Date Posted: 4/10/2024

For people with mobility limitations, the tasks of daily living – like getting out of bed or eating – can be impossible without help. Tapomayukh “Tapo” Bhattacharjee, assistant professor of computer science in the Cornell Ann S. Bowers College of Computing and Information Science, believes assistive robotics have the potential to better the lives of people who have mobility limitations and relieve some of the caregivers’ workload. 

The Toyota Research Institute (TRI) shares this vision and has awarded Bhattacharjee with its Young Faculty Researcher Award, which includes $627,000 in funding. Bhattacharjee plans to develop a robotic assistance system that can transfer a person from a bed to a wheelchair. 

“While most of the current focus on assistive robotics is centered on tasks such as feeding, dressing, and bed-bathing, transferring is an activity of daily living that needs assistance by a wide variety of individuals with disabilities,” Bhattacharjee said. “This funding will enable me to dive deeper into this critical need and explore robot-assisted solutions.”

A leader in developing assistive robotics for those with mobility limitations, Bhattacharjee and members of Cornell’s EmPRISE lab, which he directs, have recently published several papers on robot-assisted feeding, among other topics. In this project, called “Leveraging Assistive Devices and Mobile Manipulation to Enable Care Receivers’ Sense of Agency in a Transfer Activity of Daily Living,” Bhattacharjee will explore body transferring using a Kinova Gen3 robot arm, an automated wheelchair, and an assistive Hoyer sling. It’s a challenge he characterizes as high-risk, high-reward. Robotic transferring hasn’t been widely explored, mainly because current home robots aren’t powerful and robust enough to safely and effectively move a person, he said.

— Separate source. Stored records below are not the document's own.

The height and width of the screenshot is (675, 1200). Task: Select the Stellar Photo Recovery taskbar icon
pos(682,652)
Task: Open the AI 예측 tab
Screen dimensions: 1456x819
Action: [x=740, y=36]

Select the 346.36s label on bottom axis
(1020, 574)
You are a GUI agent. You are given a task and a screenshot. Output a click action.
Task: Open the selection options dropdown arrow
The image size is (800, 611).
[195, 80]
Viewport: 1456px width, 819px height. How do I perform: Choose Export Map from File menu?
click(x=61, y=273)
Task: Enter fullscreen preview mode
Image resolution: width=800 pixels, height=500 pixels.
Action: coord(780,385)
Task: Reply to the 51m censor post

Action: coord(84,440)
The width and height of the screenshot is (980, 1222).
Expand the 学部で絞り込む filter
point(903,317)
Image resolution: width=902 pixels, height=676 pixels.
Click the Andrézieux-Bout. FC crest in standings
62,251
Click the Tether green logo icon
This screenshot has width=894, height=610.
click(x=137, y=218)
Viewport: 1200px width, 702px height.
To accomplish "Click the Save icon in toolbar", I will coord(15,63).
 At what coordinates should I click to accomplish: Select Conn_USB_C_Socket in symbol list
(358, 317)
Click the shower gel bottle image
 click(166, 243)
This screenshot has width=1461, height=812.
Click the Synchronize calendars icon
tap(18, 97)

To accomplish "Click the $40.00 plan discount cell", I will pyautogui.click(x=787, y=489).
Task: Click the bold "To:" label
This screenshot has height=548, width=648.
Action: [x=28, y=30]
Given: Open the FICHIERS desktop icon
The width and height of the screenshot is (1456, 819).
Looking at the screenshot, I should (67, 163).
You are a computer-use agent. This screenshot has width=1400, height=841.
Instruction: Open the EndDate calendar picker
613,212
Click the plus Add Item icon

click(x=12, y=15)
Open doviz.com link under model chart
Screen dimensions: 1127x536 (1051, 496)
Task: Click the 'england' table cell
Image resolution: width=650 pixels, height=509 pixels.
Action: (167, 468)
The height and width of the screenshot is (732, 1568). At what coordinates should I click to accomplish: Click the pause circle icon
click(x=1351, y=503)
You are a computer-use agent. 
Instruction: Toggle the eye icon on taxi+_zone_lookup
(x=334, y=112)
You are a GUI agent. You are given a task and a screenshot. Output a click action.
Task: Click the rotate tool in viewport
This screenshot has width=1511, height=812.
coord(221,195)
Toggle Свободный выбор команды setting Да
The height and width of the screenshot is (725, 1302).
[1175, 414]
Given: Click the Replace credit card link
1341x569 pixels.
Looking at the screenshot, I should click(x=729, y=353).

Bhattacharjee and his team intend to develop and test the system with real users, both in the lab and in real-world settings.

“I am super excited by this opportunity because I get to work with like-minded people at TRI who are excited by similar problems of physical human-robot interaction towards robotic assistance as I am,” he said. “This should be a lot of fun.”

With a mission to create new tools and capabilities to improve the human condition, TRI is focused on four research areas: energy and materials; human-centered artificial intelligence (AI); human interactive driving, and robotics. TRI currently partners with several academic institutions to create technologies to improve the quality of life for individuals and society and further discovery in automated driving, robotics, and machine-assisted cognition.

By Louis DiPietro, a writer for the Cornell Ann S. Bowers College of Computing and Information Science.